Tourism struggling under Canadian policies

Tourism in the nation gets a failing grade from the Canadian Chamber of Commerce

By Carole Rooney

100 Mile House Free Press

Tourism in the nation gets a failing grade from the Canadian Chamber of Commerce in a discussion paper it published this summer.

Restoring Canadian Tourism states that while the global market for tourism is growing at an “astonishing” rate, Canada’s share is shrinking.

It notes the tourism sector is “intensely” competitive – and Canada is not successfully competing.

“Canada’s ‘brand’ is consistently in the top three worldwide with high interest from travellers,” the report states.

“Yet, despite its stellar reputation, tourism in Canada is still punching below its weight.”

Cariboo Chilcotin Coast Tourism Association president Pat Corbett says Canada’s largest service industry export is the Canadian tourism industry.

“It is imperative for the Canadian economy to maximize all industry sector opportunities, and the current federal-government policies are restricting the flow of people to Canada. Much like a pipeline to allow the flow of gas and oil from source to market, we need government actions to open up the valve allowing foreign tourists to come, as they once did.”

The discussion paper is an “excellent” document on the changes required to improve federal tourism policies, he adds.

A decade ago, Canada was among the top 10 destinations in international arrivals, but the report indicates it has slid since then, from seventh to 16th place.

“Canada’s decline is not because it has suddenly become less beautiful, engaging or safe – characteristics that have always drawn visitors here,” notes the report.

“Rather, Canada has failed to respond to changing realities.
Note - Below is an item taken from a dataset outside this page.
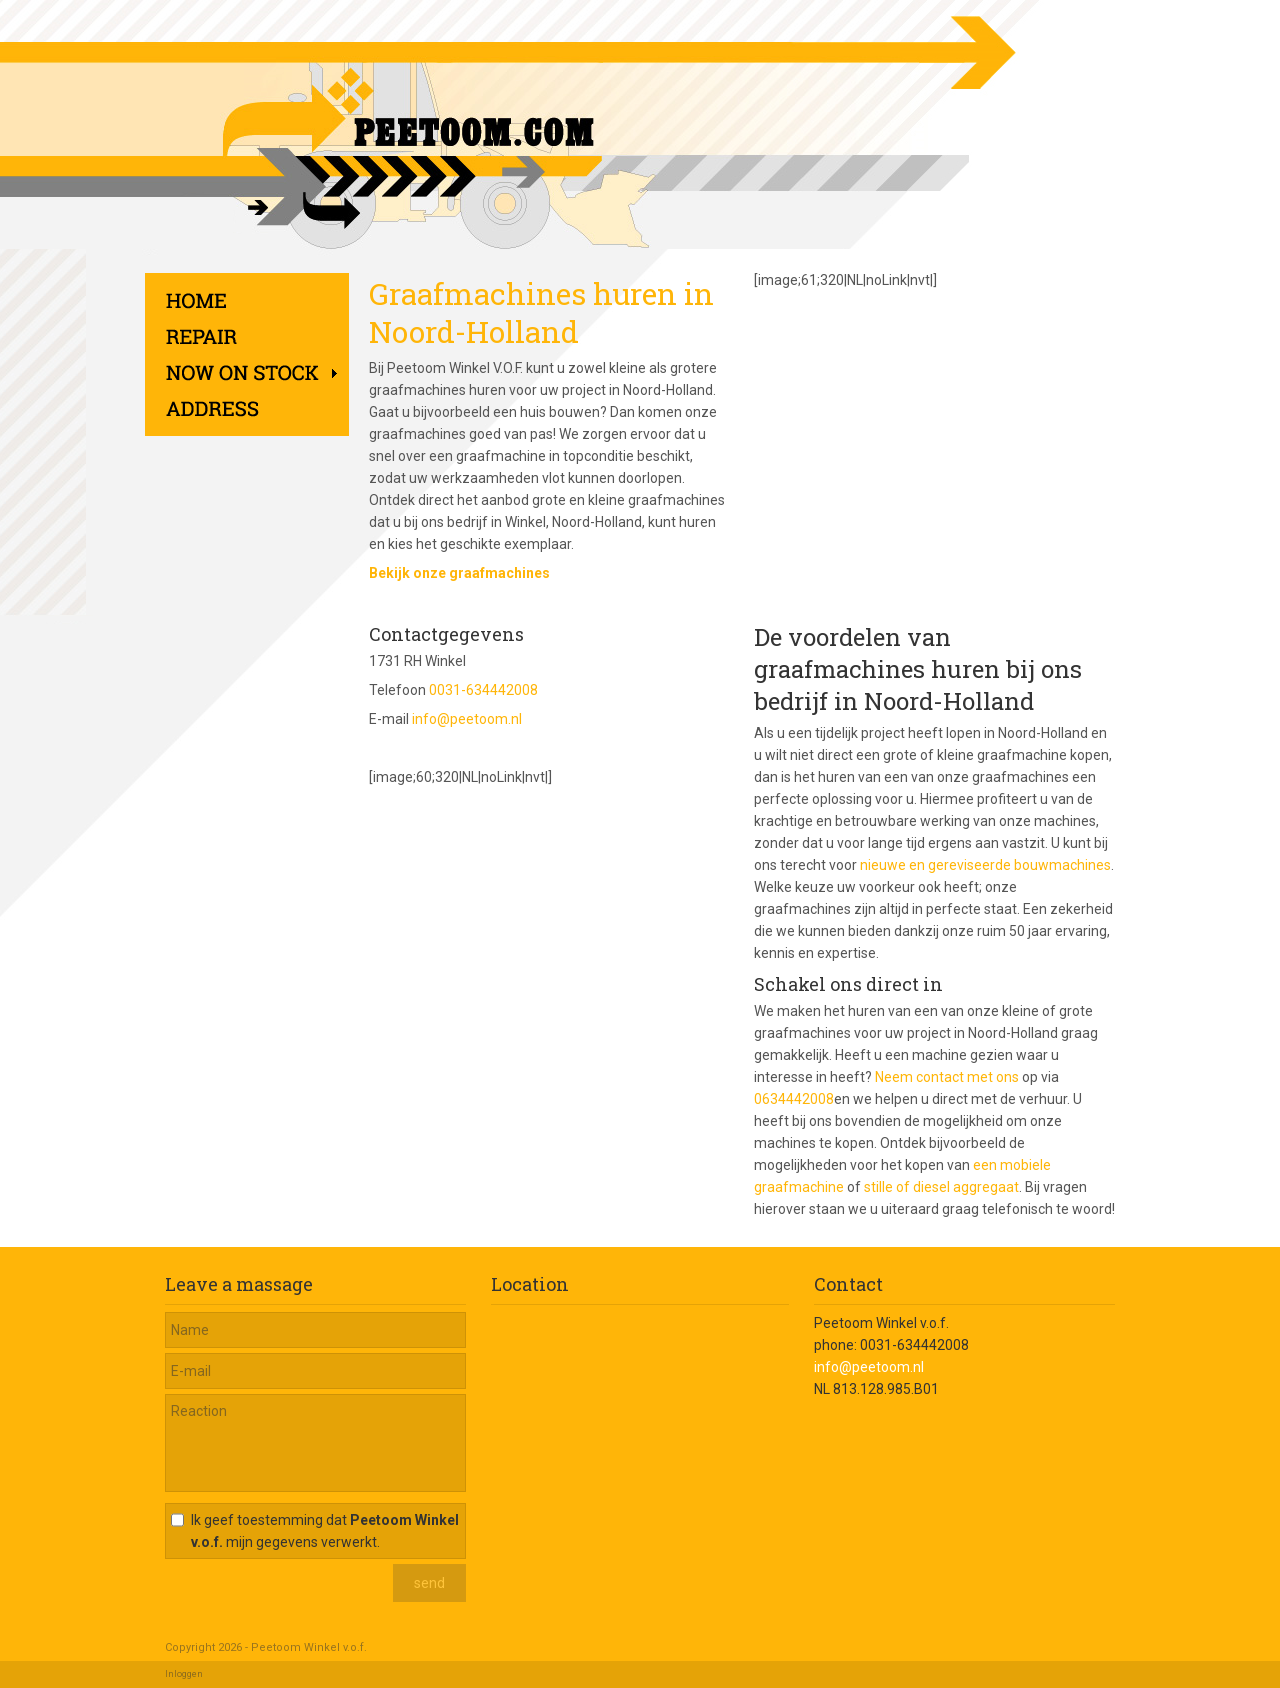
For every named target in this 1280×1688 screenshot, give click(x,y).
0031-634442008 (483, 690)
It has failed to respect the growing choices travellers have, and it has failed to fight for its future.”

Corbett agrees with the discussion paper’s viewpoint that public policy changes are needed to increase the flow of foreigners back into the country, as, he notes, has been successfully done in the United States.

“… We need governmental commitment to the public policy changes recommended in the [Restoring Canadian Tourism] report to open up the flow of foreign tourists to Canada.”

If this is done domestically, he says it will represent billions of dollars in sector revenues and millions in new government tax revenues, as well as thousands of jobs for small businesses across many Canadian communities.